After climbing back to within 4.9% of the year-ago norm in July, Canadian auto sales in August were down about 8.9% from the same month in 2019, as estimated by DesRosiers Automotive Consultants (DAC). Estimated sales of 165,837 units for the month compared to 182,040 units sold in August 2019, and they were within approximately 900 units of July’s total.
“After five months of violent swings in the market — first precipitous declines and then remarkable recoveries — we finally have a measure of stability,” said Andrew King, Managing Partner of DAC. “The consolidation of the market is definitely a positive, although underlying dynamics remain volatile and we do expect further twists and turns in the coming months.”
While a stable decline of close to 10% might not seem like good news, from a dealer perspective the situation may be better than it sounds, considering that much of the decline has been absorbed on the fleet-sales side.
“Given fleet sales are still depressed, the retail sales rebound is even stronger, showing signs of not only pent-up demand, but also pandemic-motivated purchases,” observed Rebekah Young of Scotiabank Economics. She added that “New income support recently announced (by the Federal government) will likely further underpin the recovery in auto sales into the Fall.”
DAC cautions, however, that the short to medium-term sales outlook is still very much a matter of debate. As the government starts to scale back its support of the economy, the implications for the automotive market remain unclear. And the shifting public health and regulatory environment is still unstable and will continue to dictate market and economic performance in the months ahead.

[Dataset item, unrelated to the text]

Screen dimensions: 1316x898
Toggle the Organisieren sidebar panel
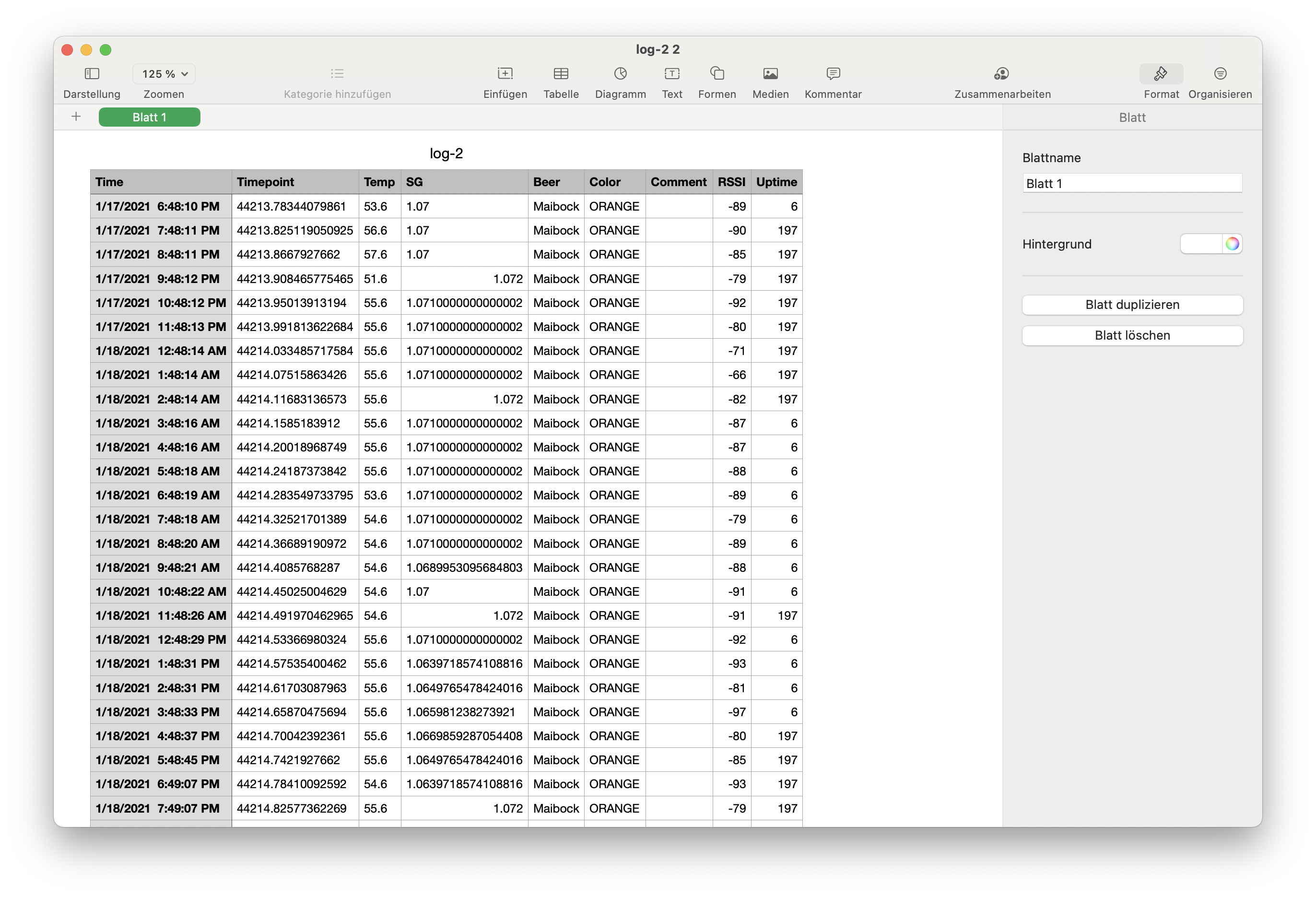coord(1220,74)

August’s SAAR (Seasonally Adjusted Annualized Sales Rate) of about 1.81 million, as calculated by DAC, is up marginally from July, while still well below established norms.
Year-to-date sales of 975,356 new vehicles remain down by 27.0 % from 2019 — a modest improvement of 2.8% from July’s position. If August’s 9% sales wane does represent a stable level for the rest of the year, we can expect annual sales of about 1.5-million, which would be a yearly decline of just over 20%.
Scotiabank is more optimistic, however, maintaining its forecast of a 1.6-million-unit year, which would require outpacing 2019’s sales over the next four months. It’s an ambitious target, but we can hope!
Most reporting brands beat market average
Given that the majority of automakers no longer report monthly sales figures, it’s difficult to make comparisons among brands. That said, five of the six brands still reporting boasted results that outperformed the overall market.
Volvo (+25.5%), Kia (+14.9%) and Subaru (+11.5%) all achieved-double-digit percentage increases over the same month last year — Kia had its best month ever and Subaru its best-ever August. And both Hyundai (+0.4%) and Mazda (-4.8%) beat the market average. Genesis (-28.7%) was the only reporting brand with results that lagged the market.
All automakers are scheduled to report third-quarter results at the end of September, which will provide us with a better sense of relative market performance.